Traumatizzava già il capoluogo della Dalmazia, a maggioranza slava, l’opportunità concessa da Versailles ai
dalmati di lingua italiana di poter optare, se lo desideravano, per la cittadinanza italiana. L’11 luglio 1920
Tommaso Gulli, comandante della nave Puglia, ancorata nel porto a monitorare le clausole armistiziali, venne
ferito a morte dai gendarmi jugoslavi in uno scontro in cui perì anche il motorista Aldo Rossi. Due giorni
dopo, il 13 luglio, esattamente novant’anni orsono, i nazionalisti italiani per ritorsione assaltavano il «covo
sloveno» dell’Hotel Balkan. Il tragico episodio, che provocò morti e feriti, doveva passare poi alla storia come
una sorta di prova generale dello squadrismo fascista.

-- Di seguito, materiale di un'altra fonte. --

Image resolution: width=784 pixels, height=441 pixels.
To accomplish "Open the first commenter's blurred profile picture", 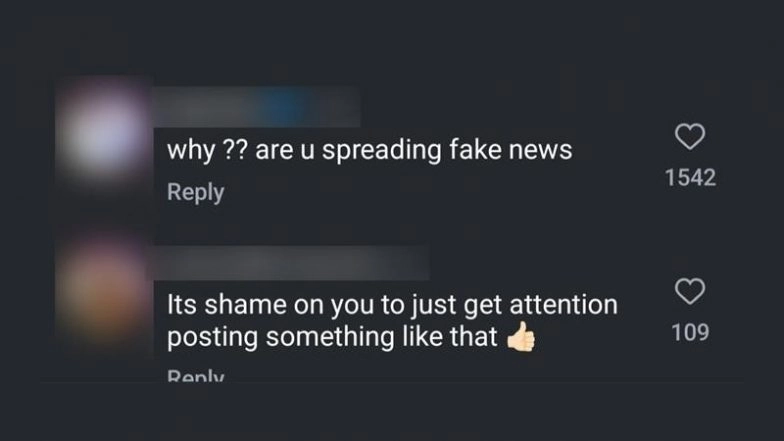I will click(104, 136).
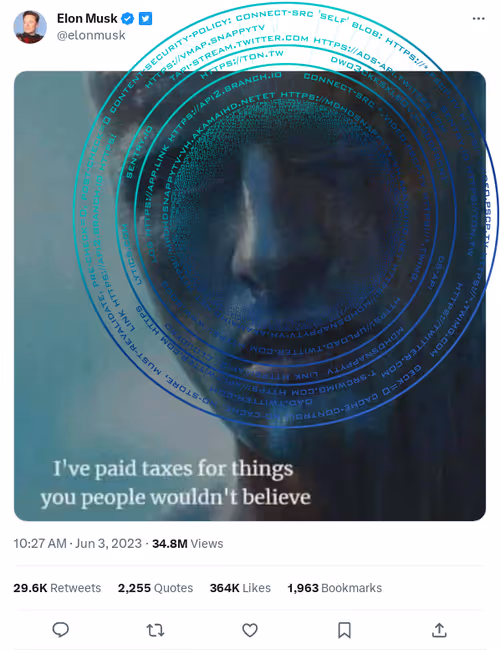Screen dimensions: 500x650
Task: Open the 34.8M Views analytics
Action: tap(187, 543)
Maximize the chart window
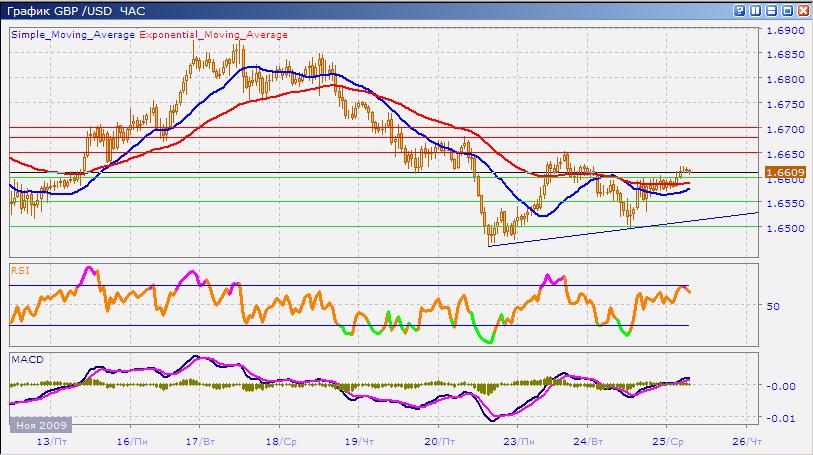The width and height of the screenshot is (813, 455). 787,10
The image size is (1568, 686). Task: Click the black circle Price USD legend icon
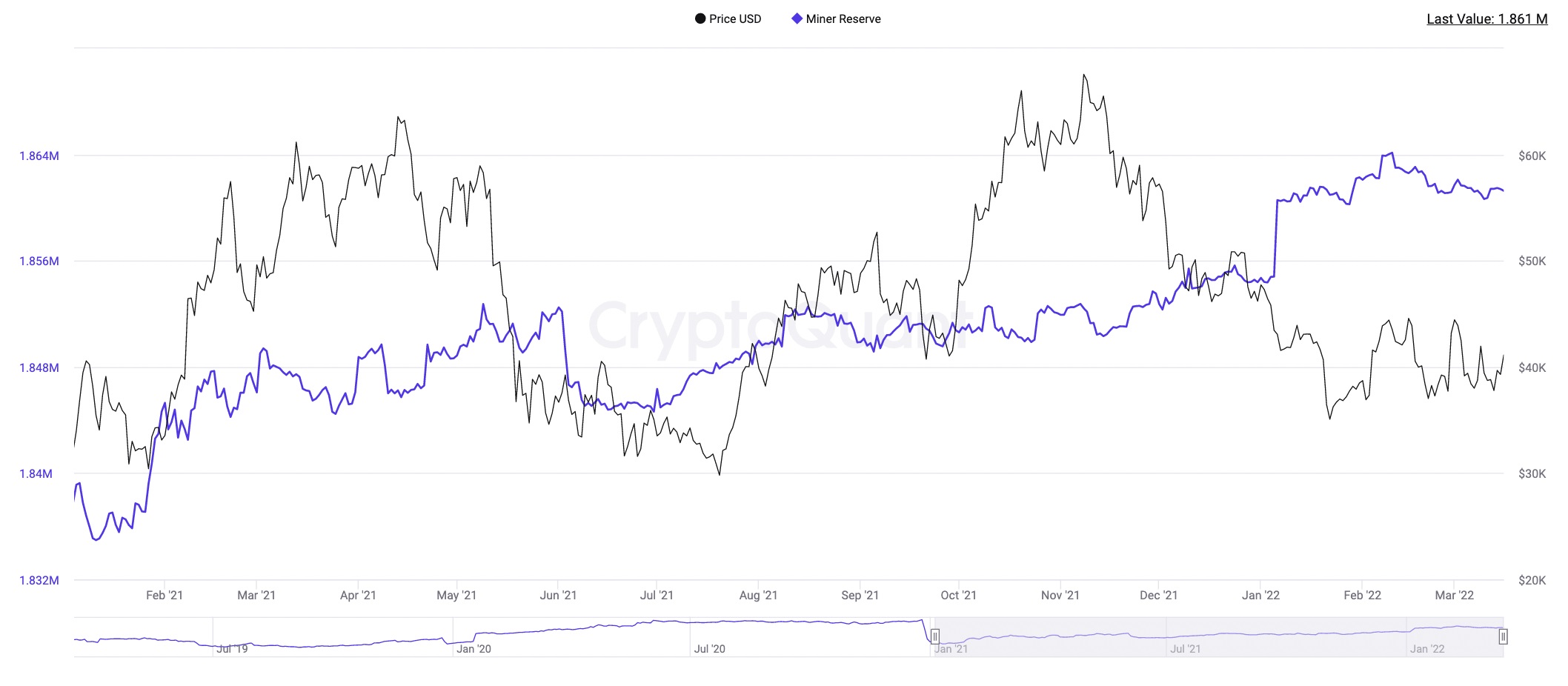(700, 19)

La «questione adriatica», inasprendosi politicamente e razzisticamente con Mussolini, degenerò in seguito,
con l’aggressivo fascismo di frontiera, nella guerriglia civile contro sloveni e croati dell’Istria e sfociò infine
nella guerra vera contro la Jugoslavia monarchica. Il resto ci è più noto perché più vicino nel calendario
storico. All’occupazione italiana della Slovenia, della Dalmazia e parte del Montenegro, che non fu priva di
misfatti sanguinosi, seguirono a catena le vendette dei partigiani di Tito con i 40 giorni infernali di Trieste e di
Gorizia, le foibe in Istria, l’esodo di massa delle popolazioni istriane e dalmate di lingua italiana. Zara, per una
ventina d’anni porto franco italiano sulla costa jugoslava, venne rasa al suolo da oltre cinquanta
bombardamenti alleati come nessun’altra città della penisola: il cumulo di macerie suggeriva la visione
spettrale di una Dresda sull’Adriatico. Zara ancora aspetta un riconoscimento ufficiale italiano, e un giorno
speriamo anche croato ed europeo, di quel terrificante quanto inutile e ingiustificato massacro aereo.
Ed eccoci al punto. L’incontro fra i capi dei tre limitrofi Stati adriatici acquista, in definitiva, un senso pieno
soprattutto se lo percepiamo come un decisivo atto terminale della «questione adriatica». Gli antagonisti
dell’annosa «questione» furono due Stati, di cui uno, la Jugoslavia, non c’è più. Ci sono oggi al suo posto due
Stati europei, la Slovenia in ottimo decollo e la Croazia in positiva attesa, con l’Italia che può costituire per
l’una e per l’altra una sponda intima, direi più che amica, nell’arena di Bruxelles. Speriamo sia giunto
davvero, come hanno detto i tre presidenti, il momento di dimenticare un passato fra i più pesanti e spietati
lungo le frastagliate frontiere europee.